Il pensiero mi corre immediato al linguaggio - piatto e lardellato di luoghi comuni e di frasi fatte stantie - di giornalisti, politici, conduttori televisivi, e persino scrittori contemporanei, dallo stile omologato, forse dalle scuole di scrittura.

Sfogliando il libro
occhiali di Cavour Le manette. Questa immagine, tuttora in uso, incontrò particolare fortuna nel Sud, perché traduceva il diffuso risentimento anti piemontese del periodo postunitario: gli occhiali dello statista assurgevano a simbolo di repressione.
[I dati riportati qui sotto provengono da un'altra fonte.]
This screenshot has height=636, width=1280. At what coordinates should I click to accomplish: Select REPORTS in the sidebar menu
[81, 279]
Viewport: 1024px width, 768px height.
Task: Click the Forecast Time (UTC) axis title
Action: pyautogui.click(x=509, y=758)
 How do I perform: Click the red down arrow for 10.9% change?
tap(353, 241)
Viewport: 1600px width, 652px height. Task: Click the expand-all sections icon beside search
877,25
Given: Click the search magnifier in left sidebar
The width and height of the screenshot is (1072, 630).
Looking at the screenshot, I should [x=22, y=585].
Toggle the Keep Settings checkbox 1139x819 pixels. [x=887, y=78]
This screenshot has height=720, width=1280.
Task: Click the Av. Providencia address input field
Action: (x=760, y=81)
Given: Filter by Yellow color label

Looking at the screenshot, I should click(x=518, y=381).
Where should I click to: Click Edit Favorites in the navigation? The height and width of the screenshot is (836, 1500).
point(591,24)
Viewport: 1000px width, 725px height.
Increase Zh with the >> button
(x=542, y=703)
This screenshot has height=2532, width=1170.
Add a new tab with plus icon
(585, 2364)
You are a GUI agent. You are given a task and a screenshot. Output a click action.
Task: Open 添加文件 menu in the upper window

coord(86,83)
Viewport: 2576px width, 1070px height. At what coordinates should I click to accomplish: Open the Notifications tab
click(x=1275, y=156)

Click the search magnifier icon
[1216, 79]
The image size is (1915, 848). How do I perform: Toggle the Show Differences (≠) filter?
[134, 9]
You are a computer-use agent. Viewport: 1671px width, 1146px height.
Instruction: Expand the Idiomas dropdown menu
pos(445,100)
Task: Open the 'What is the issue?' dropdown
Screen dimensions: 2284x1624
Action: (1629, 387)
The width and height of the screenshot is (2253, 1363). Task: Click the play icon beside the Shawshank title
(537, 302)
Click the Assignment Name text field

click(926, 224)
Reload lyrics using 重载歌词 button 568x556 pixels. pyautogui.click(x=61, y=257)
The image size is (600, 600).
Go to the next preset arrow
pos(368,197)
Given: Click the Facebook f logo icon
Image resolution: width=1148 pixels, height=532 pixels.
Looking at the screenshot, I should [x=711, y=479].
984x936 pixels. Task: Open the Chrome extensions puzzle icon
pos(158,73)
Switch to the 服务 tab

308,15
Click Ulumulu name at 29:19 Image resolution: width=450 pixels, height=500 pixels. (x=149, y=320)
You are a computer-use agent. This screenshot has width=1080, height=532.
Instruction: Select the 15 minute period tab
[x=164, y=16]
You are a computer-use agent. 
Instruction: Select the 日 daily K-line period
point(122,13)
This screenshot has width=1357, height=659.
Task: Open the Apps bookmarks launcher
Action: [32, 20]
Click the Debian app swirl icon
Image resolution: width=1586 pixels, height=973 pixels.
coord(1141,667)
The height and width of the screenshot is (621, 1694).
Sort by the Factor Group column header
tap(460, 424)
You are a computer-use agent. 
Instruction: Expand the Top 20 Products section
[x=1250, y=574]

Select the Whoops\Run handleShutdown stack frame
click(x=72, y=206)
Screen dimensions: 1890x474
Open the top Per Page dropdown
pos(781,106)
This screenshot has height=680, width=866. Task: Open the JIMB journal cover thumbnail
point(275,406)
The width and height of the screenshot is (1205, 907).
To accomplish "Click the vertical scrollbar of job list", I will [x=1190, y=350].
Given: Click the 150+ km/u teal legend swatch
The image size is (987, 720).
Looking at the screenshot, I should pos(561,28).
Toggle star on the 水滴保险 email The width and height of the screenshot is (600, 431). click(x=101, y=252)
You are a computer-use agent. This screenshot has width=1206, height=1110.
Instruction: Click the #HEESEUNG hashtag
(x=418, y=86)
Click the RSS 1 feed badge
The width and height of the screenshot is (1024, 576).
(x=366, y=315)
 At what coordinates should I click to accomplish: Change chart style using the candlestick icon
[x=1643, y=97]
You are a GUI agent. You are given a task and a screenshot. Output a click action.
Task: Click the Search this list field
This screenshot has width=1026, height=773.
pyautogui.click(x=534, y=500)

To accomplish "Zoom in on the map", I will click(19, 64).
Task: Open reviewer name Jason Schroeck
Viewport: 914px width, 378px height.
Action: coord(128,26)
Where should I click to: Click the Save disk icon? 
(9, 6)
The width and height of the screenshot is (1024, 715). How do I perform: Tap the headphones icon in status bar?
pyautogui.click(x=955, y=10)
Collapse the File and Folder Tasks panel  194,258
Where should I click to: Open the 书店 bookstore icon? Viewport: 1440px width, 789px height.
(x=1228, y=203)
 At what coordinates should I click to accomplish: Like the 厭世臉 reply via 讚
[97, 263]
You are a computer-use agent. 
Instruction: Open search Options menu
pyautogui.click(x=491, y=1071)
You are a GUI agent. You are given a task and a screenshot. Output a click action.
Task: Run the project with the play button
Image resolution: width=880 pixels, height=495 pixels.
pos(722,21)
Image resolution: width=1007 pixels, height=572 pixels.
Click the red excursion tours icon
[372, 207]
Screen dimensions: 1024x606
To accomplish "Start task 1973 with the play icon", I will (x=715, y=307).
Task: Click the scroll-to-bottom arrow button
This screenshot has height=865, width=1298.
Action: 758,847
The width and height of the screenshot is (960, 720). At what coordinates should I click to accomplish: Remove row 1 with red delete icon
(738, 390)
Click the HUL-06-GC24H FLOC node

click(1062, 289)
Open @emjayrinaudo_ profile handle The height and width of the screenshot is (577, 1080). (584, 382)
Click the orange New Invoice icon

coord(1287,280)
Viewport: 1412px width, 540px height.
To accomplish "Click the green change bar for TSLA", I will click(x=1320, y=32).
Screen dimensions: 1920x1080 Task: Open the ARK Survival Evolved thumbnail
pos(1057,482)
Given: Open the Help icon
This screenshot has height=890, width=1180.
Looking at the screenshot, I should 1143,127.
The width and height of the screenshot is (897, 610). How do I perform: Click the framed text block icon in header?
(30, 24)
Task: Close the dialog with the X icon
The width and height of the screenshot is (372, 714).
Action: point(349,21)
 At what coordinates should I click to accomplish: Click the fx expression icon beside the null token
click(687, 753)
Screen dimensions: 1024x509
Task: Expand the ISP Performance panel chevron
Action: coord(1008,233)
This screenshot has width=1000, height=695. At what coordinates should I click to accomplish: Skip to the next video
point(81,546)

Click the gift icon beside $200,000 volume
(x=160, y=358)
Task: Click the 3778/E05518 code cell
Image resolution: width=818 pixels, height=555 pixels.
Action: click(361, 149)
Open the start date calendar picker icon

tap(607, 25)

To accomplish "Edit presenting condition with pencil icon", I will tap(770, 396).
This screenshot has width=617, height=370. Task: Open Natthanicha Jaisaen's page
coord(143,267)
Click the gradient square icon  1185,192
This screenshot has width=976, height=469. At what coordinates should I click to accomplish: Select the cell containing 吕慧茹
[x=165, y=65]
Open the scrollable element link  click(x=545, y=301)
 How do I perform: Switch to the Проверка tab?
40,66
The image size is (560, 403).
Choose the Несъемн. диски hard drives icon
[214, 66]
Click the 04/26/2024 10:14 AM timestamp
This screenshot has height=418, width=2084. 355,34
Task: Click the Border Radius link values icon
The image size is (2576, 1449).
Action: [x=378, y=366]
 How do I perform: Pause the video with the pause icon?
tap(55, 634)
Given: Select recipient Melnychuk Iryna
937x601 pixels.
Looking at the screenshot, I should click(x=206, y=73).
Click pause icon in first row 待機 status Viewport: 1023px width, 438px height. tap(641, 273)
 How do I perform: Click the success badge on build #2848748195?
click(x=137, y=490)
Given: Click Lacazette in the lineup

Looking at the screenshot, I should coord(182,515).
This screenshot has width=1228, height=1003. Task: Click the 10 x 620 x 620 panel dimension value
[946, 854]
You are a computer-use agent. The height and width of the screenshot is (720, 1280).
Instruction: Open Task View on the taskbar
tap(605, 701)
I bracciali delle manette, nel tipo oggi conosciuto, furono introdotti nel 1860, proprio sotto il governo di Cavour.

sei e menzu «Membro virile floscio e pendente» (Palermo) proprio come le lancette dell'orologio alle sei e mezzo pendono desolatamente in basso. Il piemontese ha analogamente ses ôre e mésa, il genovese avèilo in scë sei e meza. Il modo francese il est midi sta invece a significare il pene eretto.
serenata Furto notturno con scasso, nel gergo della mala romana di fine-secolo, per lo più contro cassaforti o banconi di negozi; musica suonata con il trapano. La serenata richiede una certa preparazione, poiché ci vuole una carrozza pronta, quattro scarpari di guardia, i trapani, le seghette, ecc. Allora annamo a fa' la serenata. Un omone alto quasi due metri, dalle forme erculee, cavò un trapano a mano, piccolo ma elegantissino Stasera si fa la serenata, il colpo è fissato per questa sera. Una serenata col paletto, con il piede di porco o palanchino. Serenata alla piola, scasso all'albergo.
zampogna Il corredo carcerario: due coperte, due lenzuola, una federa, un cucchiaio, un piatto, una gavetta, due stracci come asciugamani, un bicchiere; gli utensili sono in alluminio. Il tutto, avvoltolato per un trasferimento interno, prende l'aspetto tondeggiante e informe di una zampogna.